Researchers have successfully modified animal cells to perform photosynthesis, a remarkable achievement that pushes the limits of biology. A team led by Professor Sachihiro Matsunaga from the Graduate School of Frontier Sciences at the University of Tokyo has reported that they have integrated chloroplasts from the alga Cyanidioschyzon merolae into cultured mammalian cells through co-cultivation, and they’ve observed electron transfer during photosynthetic processes in these cells.

Photosynthesis is the biochemical process through which green plants, algae, and certain bacteria transform light energy, usually from the sun, into chemical energy stored as glucose. This process mainly occurs in the chloroplasts found in plant cells and involves chlorophyll absorbing light. During photosynthesis, carbon dioxide (CO₂) from the air and water (H₂O) from the ground are utilized to create glucose (C₆H₁₂O₆) and oxygen (O₂) as a byproduct. This process is essential for life on Earth since it serves as the primary source of organic material for nearly all living organisms while releasing oxygen into the atmosphere. Imagine if this process occurred in animal cells; it’s fascinating, right?

Animal cells lack chloroplasts, unlike plants and algae; as a result, it was once believed that it was impossible to integrate chloroplasts (the structures containing chlorophyll found in plant and algal cells) into animal cells and that these chloroplasts would not survive or function properly. Research on endowing animal cells with photosynthetic capabilities by incorporating chloroplasts was undertaken from the 1970s to the 1980s. Still, it was halted due to the deterioration of the added chloroplasts. Nevertheless, this study demonstrated that photosynthetic activity persisted for at least two days.

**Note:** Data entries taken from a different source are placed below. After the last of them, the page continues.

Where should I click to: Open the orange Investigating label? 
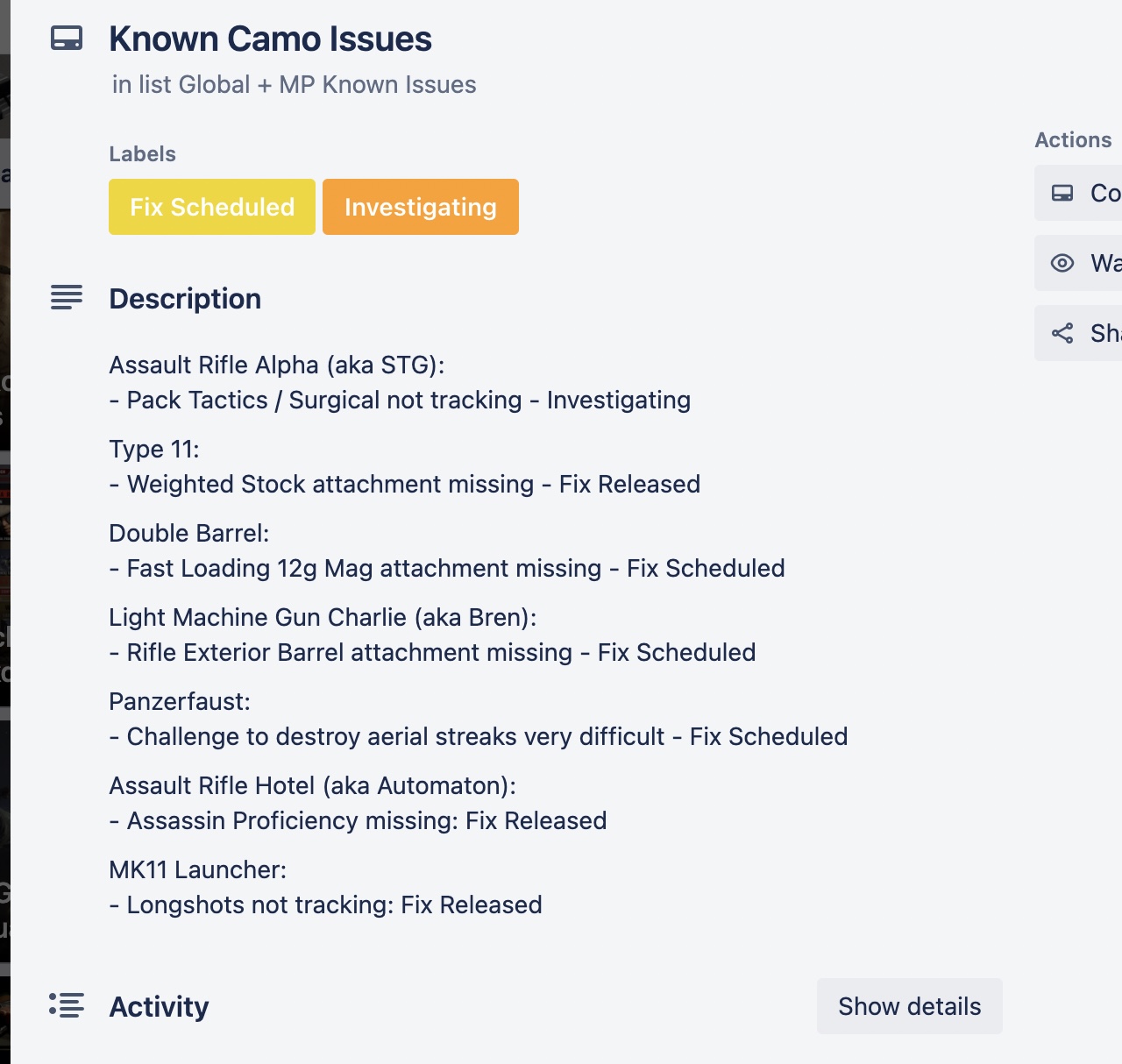point(421,207)
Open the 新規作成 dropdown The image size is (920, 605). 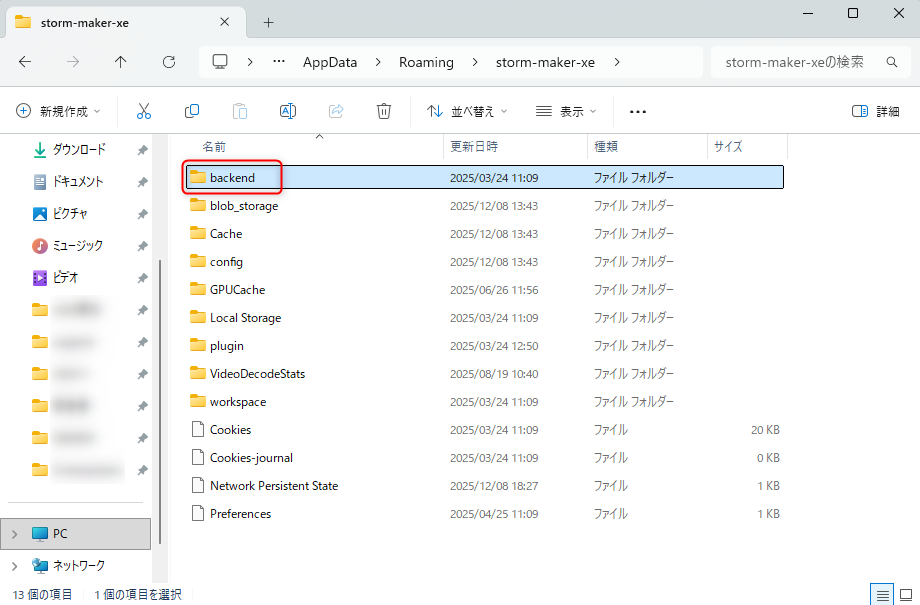[x=60, y=111]
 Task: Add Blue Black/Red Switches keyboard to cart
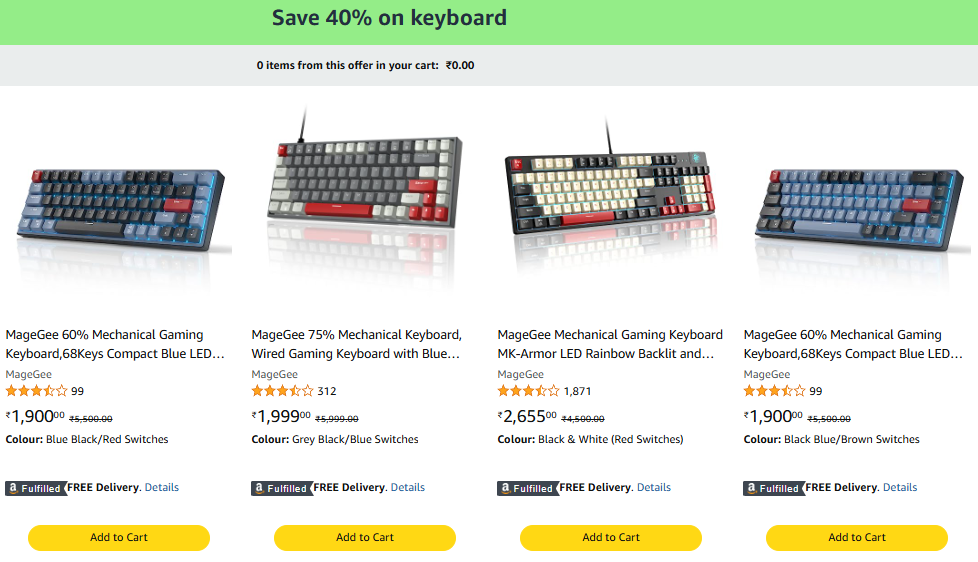[119, 537]
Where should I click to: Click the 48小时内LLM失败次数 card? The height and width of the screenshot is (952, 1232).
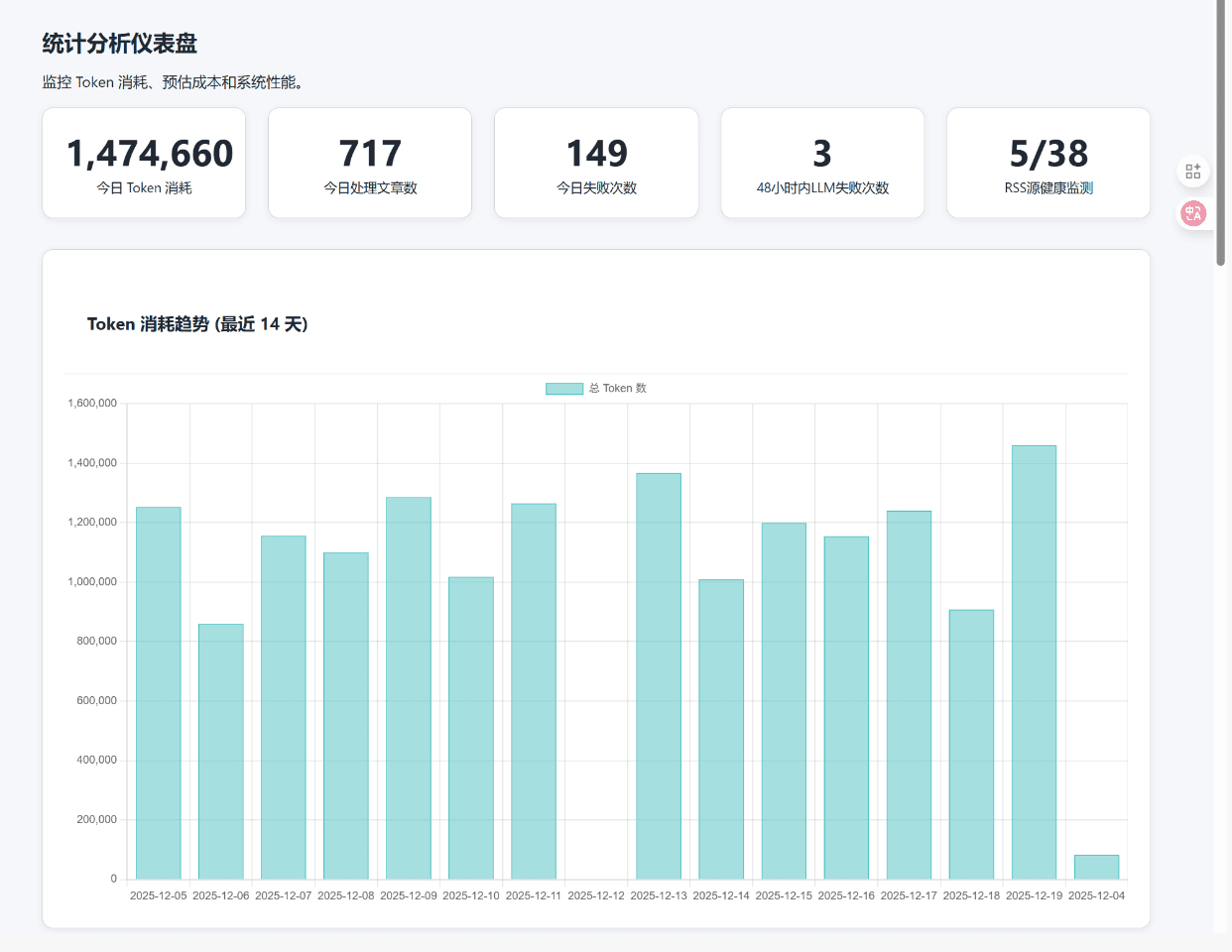[x=822, y=164]
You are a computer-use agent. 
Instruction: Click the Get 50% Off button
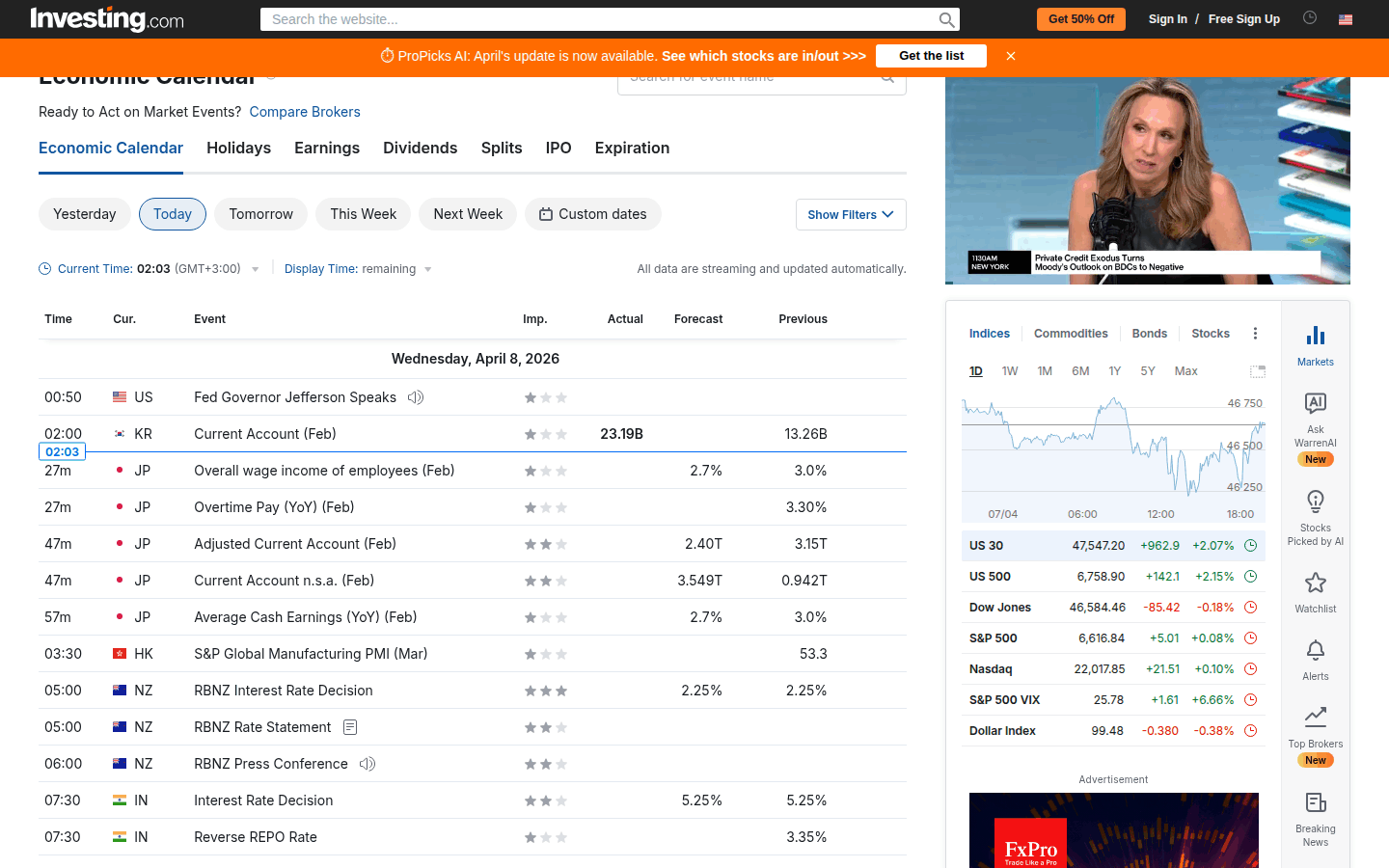click(x=1080, y=19)
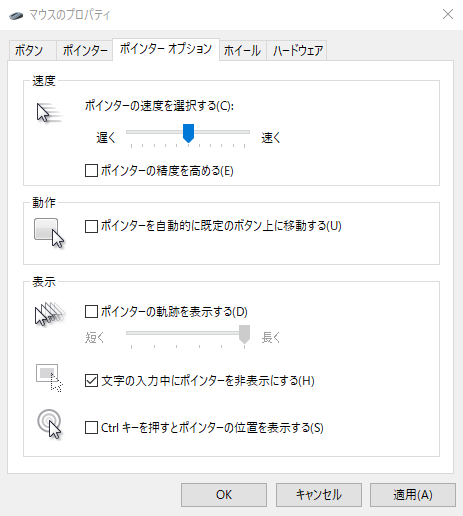Go to the ホイール tab
The height and width of the screenshot is (516, 463).
[242, 51]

The research team aimed to create “planimal cells” that can photosynthesize. These cells would consume less oxygen and produce less carbon dioxide. Additionally, they intended to develop miniature oxygen generators for various applications. “If we can even achieve part of the photosynthesis process in animal cells, we can reduce the amount of oxygen and sugar consumed, as well as the amount of carbon dioxide emitted,” says Matsunaga.

Matsunaga’s team searched for chloroplasts that could survive the warmer environment of animal cells, usually cultured at around 37 degrees Celsius, significantly higher than most plant chloroplasts can endure. The team faced another challenge in ensuring that animal cells did not perceive them as foreign substances. To tackle this issue, they explored a creative strategy to stop the animal cells from eliminating them. Various animals eat plants and, while doing so, ingest chloroplasts. When chloroplasts are voluntarily taken up as “food” by animal cells, they can survive for a certain period.

Matsunaga and his team utilized this concept and successfully integrated chloroplasts into animal cells. As a result, the animal cells accepted the chloroplasts and demonstrated an increased growth rate. This suggests that the chloroplasts provided an additional source of energy.

Super-resolution fluorescence microscopy image

Next, they explored a technique to integrate isolated chloroplasts into CHO cells, cultured hamster-derived animal cells used for general research. The research team established the culture medium conditions necessary for effective phagocytosis by CHO cells and devised a method to introduce chloroplasts into intact animal cells through co-cultivation. In the past, chloroplasts were introduced into cells by creating openings in the cell membrane. Additionally, the overall efficiency of phagocytosis by CHO cells was generally low under standard culture conditions.

Maintaining the survival of chloroplasts in animal cells for extended periods is still a significant challenge. If you’re curious about humans being able to photosynthesize, this continues to be a far-off aspiration. Nevertheless, with advancements in this technology, it may become feasible to satisfy the oxygen requirements of particular organs.

Matsunaga said: “We expect planimal cells to be game-changing cells, which in the future can help us achieve a ‘green transformation’ to a more carbon-neutral society. We will continue to develop innovative biotechnologies to realize a sustainable society and the reduction of carbon dioxide emissions.”

Matsunaga’s research signifies a profound shift in our understanding, revealing the incredible potential of engineering animal cells to harness photosynthesis. This groundbreaking approach could lead to transformative innovations, from lab-grown meat to revolutionary medical treatments. While further work is needed to optimise chloroplast function in these cells, Matsunaga’s team has ignited a beacon of possibility, challenging conventional wisdom in biology and inspiring us to rethink the limits of what cells can achieve.